Open davclark opened 8 years ago
Thanks, these are terrific points and exactly the kind of information we're looking for on how best to develop content.
Much of data science in fact does come down to the 'data wrangling' of database queries, text mining and basically extracting and cleaning to get the data that you need. We are definitely focused on teaching this part of the skills set with OpenRefine, SQL and text-mining lessons. The first two points I think we're working on addressing, but this is the first I'd heard about the third and is a great idea of a topic to include.
In this hackathon, we explicitly want to identify topics like this that are more specific to working with different social science data types, and also to develop the lessons so they're using datasets of interest and relevance to the audience.

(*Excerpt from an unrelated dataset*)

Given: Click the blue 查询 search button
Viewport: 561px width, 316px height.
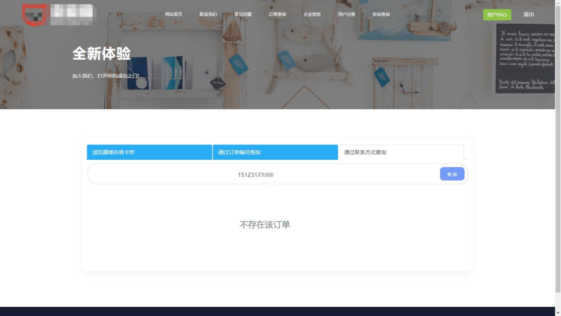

There's definitely not just one type of social scientists. Social scientists work with a broad range of data types and questions. There is unlikely to be just one version of a 'Social Sciences Data Carpentry'. Instead it would be great to have different modules that can be mixed and matched depending on the needs of the audience.
From John D at UC Davis:
In no particular order, folks who might be interested in this would be the usual suspects, but there’s no one in the DSS to the best of my knowledge who is into ‘data carpentry’ per se. Of course the distinction is moot in my mind because the basic skills for analytical work are fundamental, no matter the label. How available any of these folks are is the big question, but you could try reaching out. Colin especially I know has put together several tutorials similarly to the ones on datacarpentry.org.
I might be interested in attending. Perhaps we can talk about it Thursday. I’ve been meaning to go up to UCB to talk to the big data and DLab folks, so maybe I can leverage this event.
The datacarpentry.org site has a some good material which you could lift, but I’m unclear if this is meant to be just a software tutorial with social science examples or teaching data analytics to neophyte social scientist researchers. The former is easy because you can just lift the mostly likely candidates from datacarpentry.org, i.e. Excel, R, Python, and maybe SQL (others seem a bit too esoteric), throw in some social science data (survey data is mostly universal) and Bob’s your uncle. Some basic best practices could be included (especially in the Excel one because one must keep an eye on data conversion) and shared computing environments (UNIX & RDP) might be a topic depending on the audience. Length of the workshop is determined by the number of applications you teach and the depth you go into each. You could even manage flow, for example, by using Excel for data entry, Python for data cleaning, and R for analysis.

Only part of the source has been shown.